Page and screen pointing data
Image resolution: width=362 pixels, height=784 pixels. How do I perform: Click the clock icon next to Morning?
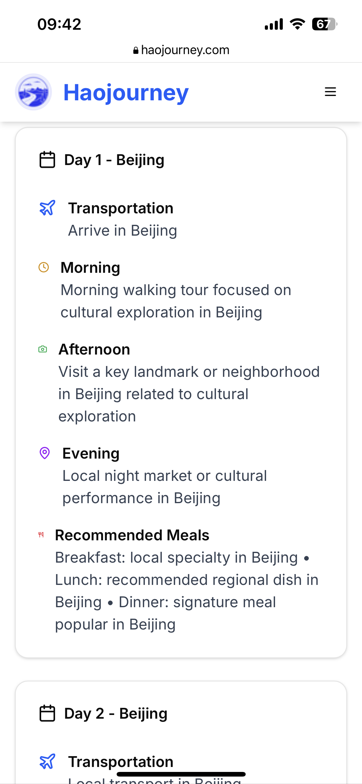44,267
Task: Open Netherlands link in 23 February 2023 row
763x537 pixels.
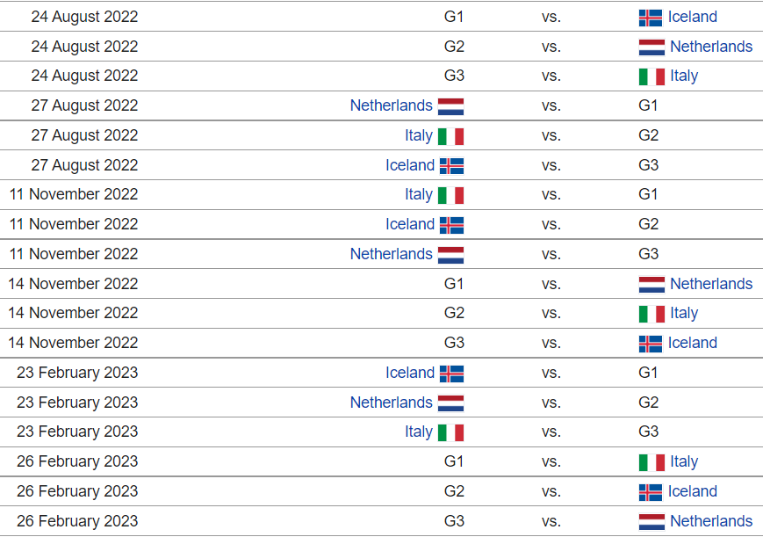Action: click(392, 403)
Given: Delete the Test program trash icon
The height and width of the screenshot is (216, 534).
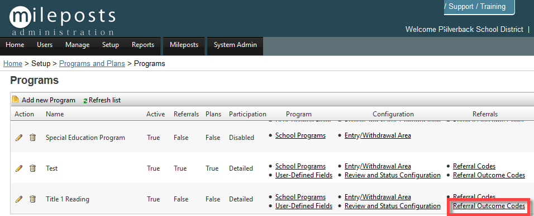Looking at the screenshot, I should (32, 168).
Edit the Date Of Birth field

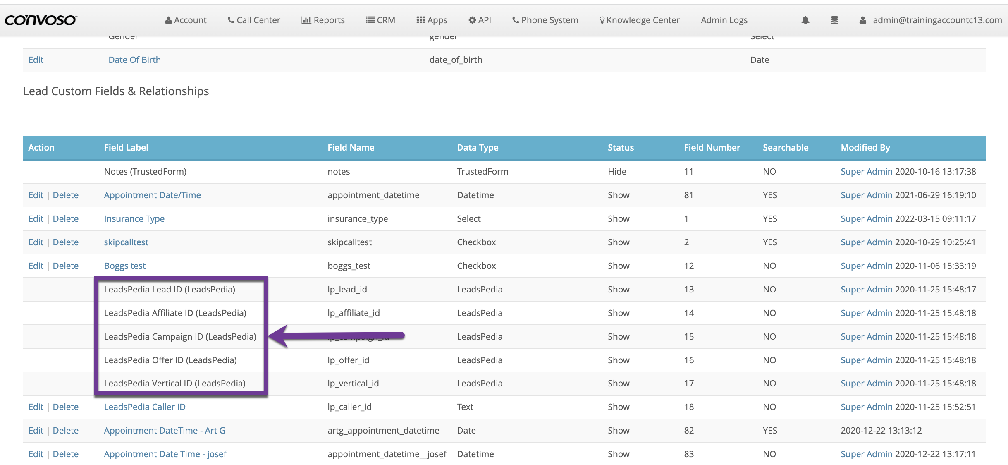tap(36, 60)
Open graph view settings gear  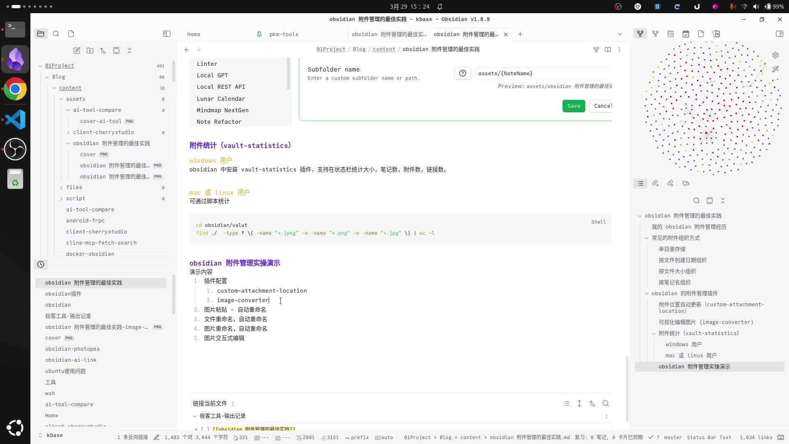[x=776, y=55]
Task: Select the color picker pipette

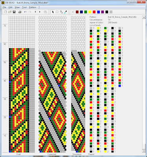Action: 65,12
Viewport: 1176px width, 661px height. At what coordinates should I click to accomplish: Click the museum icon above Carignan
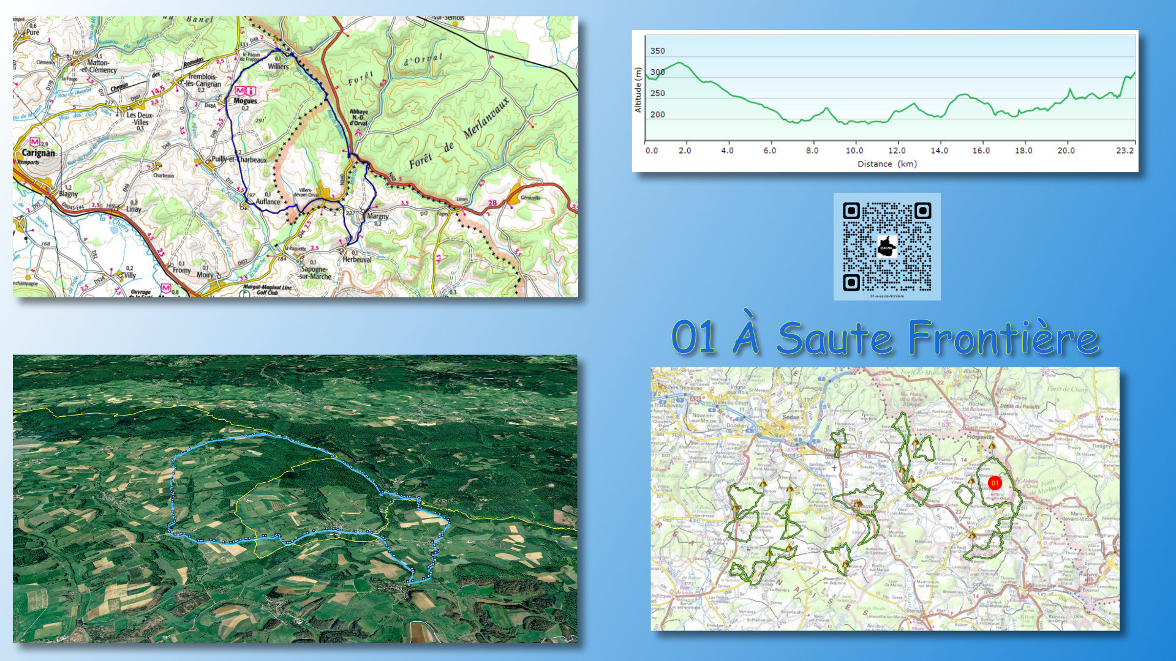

YOUR GOAL »
Please recast the data as a numbered list, beginning at the line that contains "Task: Select the color picker pipette" and running through the end of the data. Skip blank lines and leave the pictures out.

RESULT OF THE TASK »
1. Task: Select the color picker pipette
2. Action: 65,12
3. Viewport: 1176px width, 661px height. At what coordinates should I click to accomplish: Click the museum icon above Carignan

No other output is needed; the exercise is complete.